*TEXT PROVIDED*:
Take authority for example. The Christian says authority comes from the creator. Even the American declaration of independence says that our rights come from the creator. The secular school says ‘no God’ in education. In repressive atheist countries the schools teach authority and rights rest in the government. In western countries schools teach authority comes from democracy, the United Nations or else there is no ultimate form of authority and encourages students that any authority they meet is unjust and should be challenged. We’ve seen a couple of generations now of this individualistic rebellion that has come straight from our education system abandoning Christian precepts of authority and adopting precepts that involve ‘no God’.

Take history for example. The Christian teaches that Creation has a purpose for man to be redeemed and made holy through community and seeking God. Secular education cannot do this. It teaches there is no ultimate reality beyond what we make for ourselves.

Language is enculturated such as ‘constructing reality’ instead of ‘understanding reality; , ‘creating a purpose’ ‘rather than finding it’; accepting ‘all views are equal’ instead of measuring it against ‘the yardstick of the Creator’ teaching we are ‘accidental directionless by-products of natural forces ruled by natural law’ instead of ‘purposefully created spiritual beings with free-will, obligations and responsibilities’.

*ENTRIES SUPPLIED*:
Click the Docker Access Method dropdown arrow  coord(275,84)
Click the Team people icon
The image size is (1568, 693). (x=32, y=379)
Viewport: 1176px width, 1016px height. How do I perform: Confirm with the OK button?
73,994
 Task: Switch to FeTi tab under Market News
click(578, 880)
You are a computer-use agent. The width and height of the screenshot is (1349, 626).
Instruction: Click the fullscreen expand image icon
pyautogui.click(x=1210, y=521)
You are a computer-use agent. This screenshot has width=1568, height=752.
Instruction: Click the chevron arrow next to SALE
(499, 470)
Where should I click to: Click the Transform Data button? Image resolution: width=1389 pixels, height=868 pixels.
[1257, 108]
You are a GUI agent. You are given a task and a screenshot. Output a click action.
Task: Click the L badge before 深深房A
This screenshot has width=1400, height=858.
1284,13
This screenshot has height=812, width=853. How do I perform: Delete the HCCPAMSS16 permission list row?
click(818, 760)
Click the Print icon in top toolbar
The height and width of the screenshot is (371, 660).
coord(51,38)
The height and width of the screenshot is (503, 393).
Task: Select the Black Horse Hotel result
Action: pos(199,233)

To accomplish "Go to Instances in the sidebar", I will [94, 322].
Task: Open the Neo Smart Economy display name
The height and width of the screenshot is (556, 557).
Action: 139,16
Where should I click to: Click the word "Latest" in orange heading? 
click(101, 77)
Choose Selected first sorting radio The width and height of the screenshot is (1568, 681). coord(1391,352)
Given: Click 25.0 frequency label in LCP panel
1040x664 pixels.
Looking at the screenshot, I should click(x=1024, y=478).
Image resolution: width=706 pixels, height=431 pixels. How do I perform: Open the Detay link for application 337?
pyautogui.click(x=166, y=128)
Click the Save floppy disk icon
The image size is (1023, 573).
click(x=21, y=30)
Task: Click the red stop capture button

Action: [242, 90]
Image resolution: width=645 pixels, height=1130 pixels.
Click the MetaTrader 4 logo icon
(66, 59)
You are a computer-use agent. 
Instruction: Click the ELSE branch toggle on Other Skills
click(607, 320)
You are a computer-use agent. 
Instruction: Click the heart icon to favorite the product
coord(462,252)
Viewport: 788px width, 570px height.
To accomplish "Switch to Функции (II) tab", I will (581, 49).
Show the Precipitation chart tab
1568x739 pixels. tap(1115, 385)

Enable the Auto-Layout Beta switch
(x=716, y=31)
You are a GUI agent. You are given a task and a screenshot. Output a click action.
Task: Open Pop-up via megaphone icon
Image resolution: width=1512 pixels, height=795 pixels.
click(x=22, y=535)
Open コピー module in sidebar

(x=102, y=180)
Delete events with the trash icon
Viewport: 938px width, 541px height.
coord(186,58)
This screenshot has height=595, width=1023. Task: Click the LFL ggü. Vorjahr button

*WHAT TO WORK ON*: In the passage on Christian and secular schooling, where do schools in repressive atheist countries teach that authority and rights rest?

*OUTPUT*: In the government.